Tony Marston has published an interesting critique of my posting about why intelligent database are helpful. The response is thought-provoking and I suggest my readers read it. Nonetheless I believe that the use cases where he is correct are becoming more narrow over time, and so I will explain my thoughts here.
A couple preliminary points must be made though. There is a case to be made for intelligent databases, for NoSQL, and for all sorts of approaches. These are not as close to a magic bullet as some proponents would like to think and there will be cases where each approach wins out, because design is the art of endlessly making tradeoffs. My approach has nothing to do with what is proper and has to do instead with preserving the ability to use the data in a other ways for other applications, as I see this as the core strength of relational database management systems. Moreover I used to agree with Tony but I have since changed my mind primarily because I have begun working with data environments where the stack assumption for application design doesn't work well. ERP is a great example and I will go into why below.
Of course in some cases data doesn't need to be reused, and an RDBMS may still be useful. This is usually the case where ad-hoc reporting is a larger requirement than scalability and rapid development. In other cases where data reuse is not an issue an RDBMS really brings nothing to the table and NoSQL solutions of various sorts may be better.
My own belief is that a large number of database systems out there operate according to the model of one database to many applications.
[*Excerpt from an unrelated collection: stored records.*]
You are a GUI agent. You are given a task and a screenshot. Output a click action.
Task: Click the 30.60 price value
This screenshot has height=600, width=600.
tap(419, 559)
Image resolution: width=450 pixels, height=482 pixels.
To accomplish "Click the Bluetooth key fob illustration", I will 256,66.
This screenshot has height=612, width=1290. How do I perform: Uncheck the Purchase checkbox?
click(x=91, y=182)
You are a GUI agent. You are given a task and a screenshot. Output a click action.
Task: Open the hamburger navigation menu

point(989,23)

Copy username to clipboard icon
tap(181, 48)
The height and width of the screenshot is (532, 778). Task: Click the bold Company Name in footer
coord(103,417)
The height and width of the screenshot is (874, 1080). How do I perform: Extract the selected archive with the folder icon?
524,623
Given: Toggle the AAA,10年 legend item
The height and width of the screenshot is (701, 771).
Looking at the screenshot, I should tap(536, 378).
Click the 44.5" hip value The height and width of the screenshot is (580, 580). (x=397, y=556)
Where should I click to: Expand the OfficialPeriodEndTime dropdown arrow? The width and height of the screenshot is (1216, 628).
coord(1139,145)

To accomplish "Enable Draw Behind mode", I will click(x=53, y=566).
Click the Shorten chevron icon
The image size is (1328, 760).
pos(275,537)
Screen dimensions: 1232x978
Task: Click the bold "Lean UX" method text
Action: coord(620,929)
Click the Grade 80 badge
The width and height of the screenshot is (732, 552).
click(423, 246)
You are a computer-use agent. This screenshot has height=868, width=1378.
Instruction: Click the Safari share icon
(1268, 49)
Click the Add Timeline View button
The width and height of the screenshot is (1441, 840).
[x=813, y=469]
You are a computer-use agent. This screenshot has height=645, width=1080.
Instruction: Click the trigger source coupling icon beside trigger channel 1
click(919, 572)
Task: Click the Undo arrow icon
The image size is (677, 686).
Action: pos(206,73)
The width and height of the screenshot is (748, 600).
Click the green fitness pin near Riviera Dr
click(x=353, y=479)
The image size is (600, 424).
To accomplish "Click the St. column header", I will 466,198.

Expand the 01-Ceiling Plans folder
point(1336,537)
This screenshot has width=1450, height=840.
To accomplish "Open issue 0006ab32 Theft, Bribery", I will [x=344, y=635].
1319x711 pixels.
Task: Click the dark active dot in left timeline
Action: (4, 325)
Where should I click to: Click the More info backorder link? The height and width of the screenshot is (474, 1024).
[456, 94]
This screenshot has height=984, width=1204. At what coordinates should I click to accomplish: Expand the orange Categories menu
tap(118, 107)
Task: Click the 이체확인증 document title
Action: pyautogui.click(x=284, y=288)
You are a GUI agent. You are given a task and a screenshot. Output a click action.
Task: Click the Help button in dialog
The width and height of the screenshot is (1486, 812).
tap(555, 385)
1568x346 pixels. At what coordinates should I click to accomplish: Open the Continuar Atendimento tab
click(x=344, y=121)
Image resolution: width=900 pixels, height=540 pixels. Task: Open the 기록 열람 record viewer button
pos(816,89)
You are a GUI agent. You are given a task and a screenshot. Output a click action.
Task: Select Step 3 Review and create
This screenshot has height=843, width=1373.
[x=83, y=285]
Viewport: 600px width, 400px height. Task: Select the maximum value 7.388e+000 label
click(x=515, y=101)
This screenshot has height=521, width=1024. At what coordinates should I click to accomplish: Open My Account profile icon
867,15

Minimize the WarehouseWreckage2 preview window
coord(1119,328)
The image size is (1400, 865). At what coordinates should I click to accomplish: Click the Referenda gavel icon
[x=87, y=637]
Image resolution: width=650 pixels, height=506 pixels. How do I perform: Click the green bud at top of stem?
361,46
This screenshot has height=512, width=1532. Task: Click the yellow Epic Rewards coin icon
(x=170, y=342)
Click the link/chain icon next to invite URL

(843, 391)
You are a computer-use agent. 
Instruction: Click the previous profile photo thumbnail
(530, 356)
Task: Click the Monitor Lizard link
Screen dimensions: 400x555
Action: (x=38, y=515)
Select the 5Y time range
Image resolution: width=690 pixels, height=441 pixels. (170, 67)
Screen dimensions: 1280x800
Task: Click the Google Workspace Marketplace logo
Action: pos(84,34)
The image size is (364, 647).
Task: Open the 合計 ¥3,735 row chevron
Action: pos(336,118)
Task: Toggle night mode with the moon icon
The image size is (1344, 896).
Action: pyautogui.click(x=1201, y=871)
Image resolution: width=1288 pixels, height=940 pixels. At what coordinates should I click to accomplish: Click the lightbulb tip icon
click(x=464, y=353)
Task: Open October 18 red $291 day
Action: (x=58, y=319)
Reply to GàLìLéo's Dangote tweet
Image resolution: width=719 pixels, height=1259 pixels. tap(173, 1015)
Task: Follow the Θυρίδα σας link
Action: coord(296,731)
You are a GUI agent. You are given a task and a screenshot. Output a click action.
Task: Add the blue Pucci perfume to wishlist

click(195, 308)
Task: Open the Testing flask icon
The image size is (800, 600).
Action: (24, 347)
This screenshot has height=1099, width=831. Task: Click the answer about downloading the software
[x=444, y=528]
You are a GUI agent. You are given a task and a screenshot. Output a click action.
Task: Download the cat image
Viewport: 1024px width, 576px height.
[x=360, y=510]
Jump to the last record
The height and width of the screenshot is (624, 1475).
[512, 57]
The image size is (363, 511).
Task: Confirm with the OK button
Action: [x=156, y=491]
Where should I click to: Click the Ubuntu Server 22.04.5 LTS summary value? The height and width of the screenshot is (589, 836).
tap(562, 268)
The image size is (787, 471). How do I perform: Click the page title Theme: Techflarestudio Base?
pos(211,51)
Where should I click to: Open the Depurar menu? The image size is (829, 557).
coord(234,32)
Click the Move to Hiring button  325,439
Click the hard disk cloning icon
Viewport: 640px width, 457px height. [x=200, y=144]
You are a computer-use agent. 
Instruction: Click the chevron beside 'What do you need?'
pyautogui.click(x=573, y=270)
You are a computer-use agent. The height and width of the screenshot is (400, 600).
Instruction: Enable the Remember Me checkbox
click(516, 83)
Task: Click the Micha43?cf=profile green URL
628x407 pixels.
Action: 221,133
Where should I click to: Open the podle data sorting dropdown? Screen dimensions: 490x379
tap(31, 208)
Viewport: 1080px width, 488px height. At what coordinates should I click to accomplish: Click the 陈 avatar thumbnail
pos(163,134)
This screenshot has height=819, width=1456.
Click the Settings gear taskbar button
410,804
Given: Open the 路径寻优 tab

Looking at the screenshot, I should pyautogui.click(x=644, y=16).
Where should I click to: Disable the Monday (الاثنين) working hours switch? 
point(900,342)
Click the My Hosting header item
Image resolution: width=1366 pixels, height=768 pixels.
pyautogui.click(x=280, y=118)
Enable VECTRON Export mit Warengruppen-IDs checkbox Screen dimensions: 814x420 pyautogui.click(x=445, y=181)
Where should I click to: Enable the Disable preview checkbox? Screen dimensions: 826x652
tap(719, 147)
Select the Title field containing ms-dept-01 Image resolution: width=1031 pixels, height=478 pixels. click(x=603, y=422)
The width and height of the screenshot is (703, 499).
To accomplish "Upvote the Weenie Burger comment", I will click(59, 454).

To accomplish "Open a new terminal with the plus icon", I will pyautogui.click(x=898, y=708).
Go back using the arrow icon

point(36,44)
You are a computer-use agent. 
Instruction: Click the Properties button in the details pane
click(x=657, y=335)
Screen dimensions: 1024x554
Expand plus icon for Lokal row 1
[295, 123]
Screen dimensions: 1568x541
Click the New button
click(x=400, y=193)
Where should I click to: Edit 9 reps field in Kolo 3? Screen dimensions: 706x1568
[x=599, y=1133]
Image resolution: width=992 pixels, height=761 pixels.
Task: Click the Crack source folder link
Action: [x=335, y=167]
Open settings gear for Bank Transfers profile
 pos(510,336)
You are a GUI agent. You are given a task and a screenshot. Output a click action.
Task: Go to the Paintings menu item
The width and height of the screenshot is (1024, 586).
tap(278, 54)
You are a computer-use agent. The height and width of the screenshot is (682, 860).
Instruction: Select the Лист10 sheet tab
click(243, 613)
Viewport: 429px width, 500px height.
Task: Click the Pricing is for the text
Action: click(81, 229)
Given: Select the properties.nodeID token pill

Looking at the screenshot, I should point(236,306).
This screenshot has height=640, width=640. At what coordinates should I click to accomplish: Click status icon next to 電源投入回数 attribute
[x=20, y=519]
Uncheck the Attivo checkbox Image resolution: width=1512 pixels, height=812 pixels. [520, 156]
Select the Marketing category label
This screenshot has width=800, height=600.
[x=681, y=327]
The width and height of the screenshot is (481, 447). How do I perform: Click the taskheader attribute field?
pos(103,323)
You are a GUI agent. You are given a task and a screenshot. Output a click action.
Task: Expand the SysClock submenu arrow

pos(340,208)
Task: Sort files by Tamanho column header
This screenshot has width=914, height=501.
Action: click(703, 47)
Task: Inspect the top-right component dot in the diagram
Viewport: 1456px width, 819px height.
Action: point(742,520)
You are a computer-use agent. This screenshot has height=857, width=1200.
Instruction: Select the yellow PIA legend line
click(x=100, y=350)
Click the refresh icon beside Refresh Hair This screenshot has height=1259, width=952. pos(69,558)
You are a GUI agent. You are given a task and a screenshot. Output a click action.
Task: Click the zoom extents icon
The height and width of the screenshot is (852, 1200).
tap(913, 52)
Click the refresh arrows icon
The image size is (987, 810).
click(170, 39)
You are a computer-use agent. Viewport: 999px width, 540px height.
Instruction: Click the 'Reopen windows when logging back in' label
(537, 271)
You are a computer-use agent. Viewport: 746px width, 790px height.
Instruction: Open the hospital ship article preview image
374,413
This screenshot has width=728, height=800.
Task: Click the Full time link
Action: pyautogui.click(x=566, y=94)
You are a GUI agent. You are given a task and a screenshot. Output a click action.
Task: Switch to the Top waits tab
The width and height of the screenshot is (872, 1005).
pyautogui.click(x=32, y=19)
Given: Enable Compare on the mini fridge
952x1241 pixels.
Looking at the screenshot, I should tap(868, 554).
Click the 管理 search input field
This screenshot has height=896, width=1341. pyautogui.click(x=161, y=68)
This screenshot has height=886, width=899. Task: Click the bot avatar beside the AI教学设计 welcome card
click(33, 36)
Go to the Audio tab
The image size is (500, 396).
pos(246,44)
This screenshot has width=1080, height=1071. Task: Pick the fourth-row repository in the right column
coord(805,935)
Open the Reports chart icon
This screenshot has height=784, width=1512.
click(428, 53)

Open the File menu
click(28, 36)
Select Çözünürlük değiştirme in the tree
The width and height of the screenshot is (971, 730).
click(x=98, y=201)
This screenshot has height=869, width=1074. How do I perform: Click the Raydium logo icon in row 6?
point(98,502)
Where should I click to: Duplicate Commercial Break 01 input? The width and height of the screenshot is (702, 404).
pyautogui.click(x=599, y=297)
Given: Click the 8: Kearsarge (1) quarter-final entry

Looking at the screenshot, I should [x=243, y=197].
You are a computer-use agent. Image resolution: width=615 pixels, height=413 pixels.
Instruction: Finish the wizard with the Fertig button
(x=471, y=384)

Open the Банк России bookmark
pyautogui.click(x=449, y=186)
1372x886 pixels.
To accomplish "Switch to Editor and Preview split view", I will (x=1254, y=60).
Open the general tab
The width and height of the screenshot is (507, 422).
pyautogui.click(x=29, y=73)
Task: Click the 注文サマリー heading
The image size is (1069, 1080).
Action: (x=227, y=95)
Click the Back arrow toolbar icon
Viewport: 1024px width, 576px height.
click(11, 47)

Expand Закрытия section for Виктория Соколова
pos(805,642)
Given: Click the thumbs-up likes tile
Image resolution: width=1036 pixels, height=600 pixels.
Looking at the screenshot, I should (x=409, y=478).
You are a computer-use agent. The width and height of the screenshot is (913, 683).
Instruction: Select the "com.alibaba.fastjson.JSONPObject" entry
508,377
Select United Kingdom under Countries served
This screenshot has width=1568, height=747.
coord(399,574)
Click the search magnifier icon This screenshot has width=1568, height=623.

I also think that the more that this model is understood the more that even single-application-database designers can design with this in mind or at least ask if this is the direction they want to go.
And so with the above in mind, on to the responses to specific points:
The above opinion works quite well in a narrow use case, namely where one application and only one application uses the database. In this case, the database tables can be modelled more or less directly after the application's object model and then the only thing the RDBMS brings to the table is some level of ad hoc reporting, at the cost of added development time and complexity compared to some NoSQL solutions. (NoSQL solutions are inherently single application databases and therefore are not usable where the considerations below exist.)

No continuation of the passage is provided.